It was one of Australia’s deadliest accidents involving an amusement ride.
“The tragedy which occurred yesterday is beyond comprehension. It is devastating, heartbreaking. It is just simply incomprehensible,” Tasmania state Premier Peter Gutwein told reporters on Friday.
Some 40 students were taking part in the celebrations when strong winds reportedly caused the jumping castle and several inflatable zorb balls – large inflatable spheres which people can climb inside – to lift into the air.
Police said they would join workplace safety investigators to probe how high the jumping castle was lifted, whether all the injured children were inside it, the direction of the wind gust and whether and how the jumping castle was tethered to the ground.

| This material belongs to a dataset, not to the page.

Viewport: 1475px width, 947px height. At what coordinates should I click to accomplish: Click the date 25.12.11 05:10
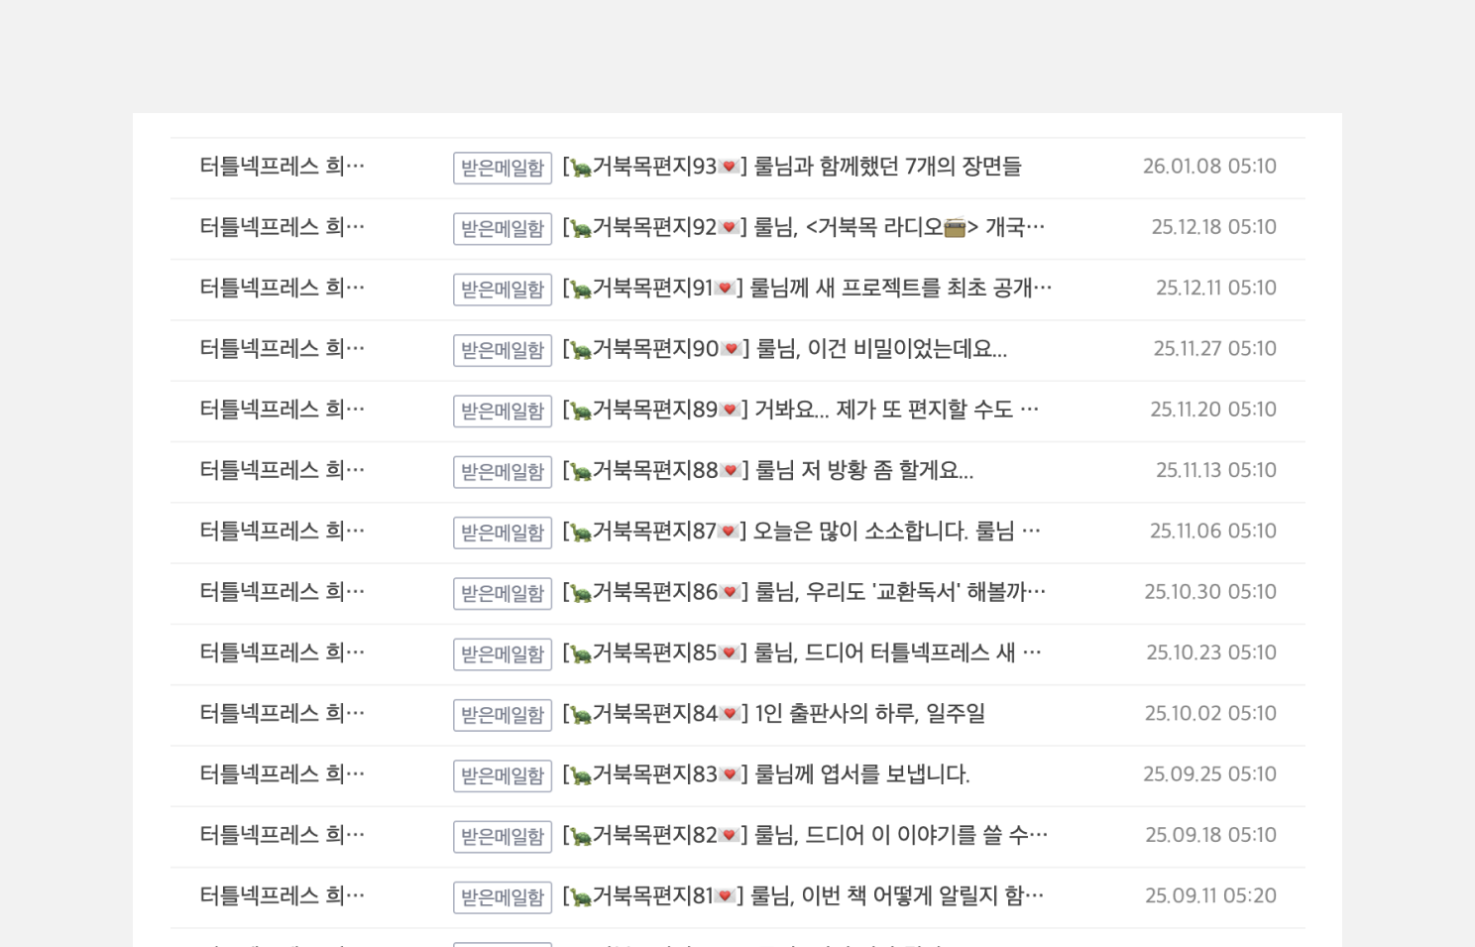[1215, 288]
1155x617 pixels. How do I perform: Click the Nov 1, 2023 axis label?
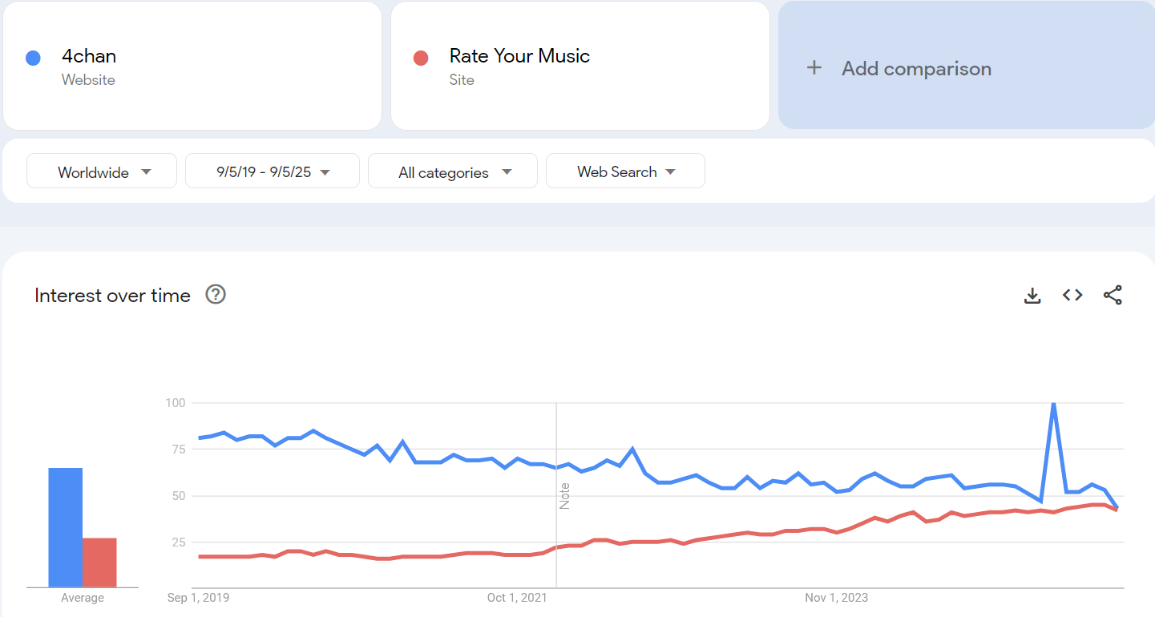pos(837,598)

They also released the names of the dead: Addison Stewart (11), Zane Mellor (12), Jye Sheehan (12), Jalailah Jayne-Maree Jones (12) and Peter Dodt (12).
Meanwhile, flowers were gathered near the accident site as community leaders said the city of about 23,000 people was struggling to process the incident.
“We are still trying to get our heads around how we could possibly be losing these children,” Devonport Mayor Annette Rockliff told the Australian Broadcasting Corp.
“Everyone knows somebody (impacted) and so we are already seeing people wrapping their arms around each other and supporting each other. I know that will continue.”